_Reading text_:
######

One year later, Newport Beach officially became a city and soon became the premier yachting port for Southern California. Realizing the real estate potential in what was then a mud flat, businessman William Collins dug a channel on the north side of the bay, using sand and silt from the dredging to build Balboa Island. He heralded Balboa as “an island paradise.” Eager investors followed, and the city began a series of dredging projects to encourage boat traffic. By the 1920s, Lido and Balboa islands became charming communities and a haven for boaters.

Newport Beach attracted movie stars such as Errol Flynn and John Wayne (who, due to a bodysurfing injury sustained at Balboa Pier, had been forced to abandon his USC football career and pursue acting). The city honored the anniversary of Wayne’s 100th birthday in 2007 with a yearlong celebration touting his virtues as “the very best of what we are and can become, a symbol of excellence.”

In keeping with that goal, emporiums of arts and culture and old money have deepened the urban landscape. Three seasons ago, the $200 million Renee and Henry Segerstrom Concert Hall opened, transforming the family’s Costa Mesa agricultural fields into South Coast Plaza and spearheading an arts hub that includes Orange County Performing Arts Center and South Coast Repertory. The patrician real estate developer gave the land and $50 million for the center’s expansion. Microchip billionaire Henry Samueli of Broadcom Corp. gave $10 million, his founding partner Henry T. Nicholas III donated $3.8 million, and Paul Folino of Emulex Corp. added another $1 million after giving $10 million to South Coast Repertory.

The arts fueled early growth, and Orange County never lost those cultural underpinnings. What has evolved is the entrepreneurial spirit — a quest for the best that helps explain today’s coastal lifestyle. A prime example is the newly opened Resort at Pelican Hill, rising above the Newport Beach coast on 504 acres surrounded by nearly 50,000 acres of protected habitat. Inspired by 16th century architect Andrea Palladio, Pelican Hill’s elegant Tuscan style and Mediterranean landscaping blend seamlessly into the California hills.

######

_Data segment_:
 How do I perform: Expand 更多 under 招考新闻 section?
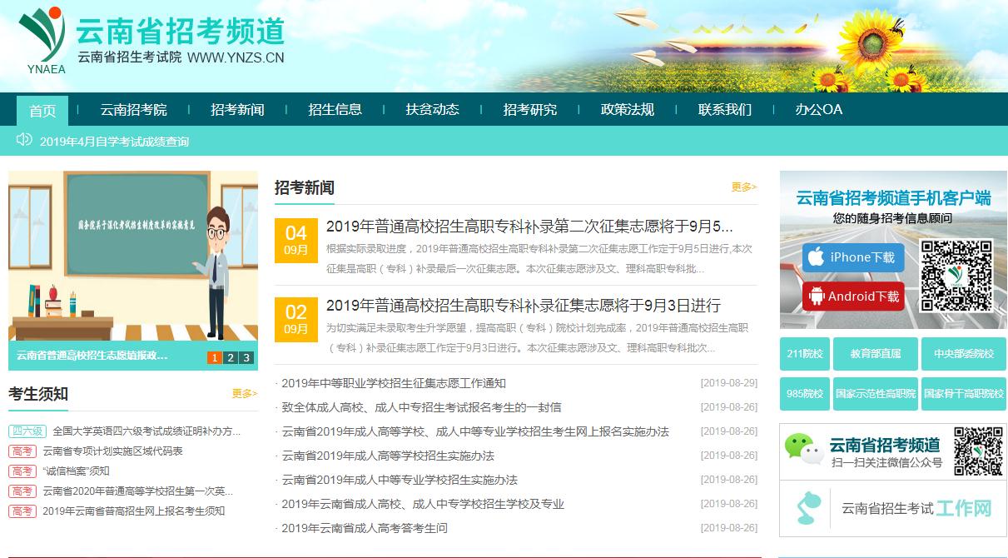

######

_Instructions_:
A - List every dollar amount stated in the Newport Beach passage, with what each one paid for or who gave it.
B - Please write the next part of the Newport Beach passage, picking up after its last sentence.
You won't need the material for this.

_The replies_:
A -
- $200 million: the cost of the Renee and Henry Segerstrom Concert Hall
- $50 million: given by the real estate developer for the center's expansion
- $10 million: given by Henry Samueli of Broadcom Corp.
- $3.8 million: donated by Henry T. Nicholas III
- $1 million: added by Paul Folino of Emulex Corp.
- $10 million: given earlier by Paul Folino to South Coast Repertory

B -
The merger of art and shopping becomes idyllic in Costa Mesa. From the Richard Serra sculpture defining the Performing Arts Center, visitors saunter over the pedestrian footbridge, a rainbow arc above busy Bristol Street, through the Nocuchi sculpture garden and straight into South Coast Plaza. 

Nordstrom, Saks Fifth Avenue, Macy’s, Bloomingdale’s, and Sears anchor the nation’s highest-grossing retail center. Like an indoor Champs-Élysées the center is designed for walking and boasts blocks of high-profile, high-fashion stores. Between these pillars of commerce are splashes of trendy boutiques and more walkways leading to super-size Crate and Barrel, Borders, Macy’s Home Store, and Sport Chalet.

Nearby, Fashion Island, the coast’s premier open-air shopping center, offers nearly 200 specialty shops, world-class department stores, and a variety of restaurants and cafes in a relaxing, sophisticated atmosphere. Among the stores are the county’s only Neiman Marcus as well as Bloomingdale’s, Macy’s, and cutting-edge retailers such as Juicy Couture Anthropologie, Trina Turk, and Y-3. And at press time, construction had begun on the West Coast flagship store for Dean & DeLuca.

WHERE TO STAY

Resort at Pelican Hill. This über-hotel sets a new global benchmark for luxury lodging. Clustered amid 504 acres, the resort village is a symphony of Italian architecture, not unlike a 16th century hill town in Tuscany with its Palladian-style rotundas and stately colonnades. Expansive hotel bungalow suites and villa accommodations dot the terraced hillsides and offer panoramic views of the Pacific Ocean. Villas are equipped with around-the-clock staff of personal butlers, concierges, and housekeepers. The grounds — including private clubhouse, circular saltwater pool, world-class spa, and four gourmet restaurants — are quilted in 36 holes of Tom Fazio-designed golf. Information: (800) 916-8550, www.pelicanhill.com.

Balboa Inn. This historic landmark boasts Old World charm. On the beach near the boardwalk and Fun Zone, its 34 guest rooms and 11 new ocean-view suites offer easy access to Newport Beach attractions.
(949) 675-3412, www.balboainn.com.

Surf And Sand Resort. Near downtown Laguna Beach, this resort features airy rooms cantilevered over Bluebird Beach. Splashes restaurant offers scenic ocean views. Near downtown. (800) 551-2409, www.surfandsandresort.com.

The Island Hotel Newport Beach. Newport’s only five-diamond city resort, this former Four Seasons hotel located across from Fashion Island retains that cachet of elegance and boasts lighted tennis courts, tropical pool oases, a new day spa, and the award-winning Pavilion restaurant. (800) 332-3442, www.theislandhotel.com.

Fairmont Newport Beach. This charming property exudes a dramatic feel from both architectural and design standpoints. Each and every aspect is designed to surround you in total “O.C.” luxury. Indulge in the 8,000-square-foot spa. (949) 476-2001, www.fairmont.com/newportbeach.

WHERE TO EAT

Bluefin. Chef/owner Takashi Abe, an alumnus of the famed chef Nobu, creates classic and Japanese fusion sushi and fine dining in this sleek Crystal Cove Promenade restaurant in Newport Beach. Abe’s French-accented Japanese dishes have been called the best on the coast. (949) 715-7373, www.bluefinbyabe.com.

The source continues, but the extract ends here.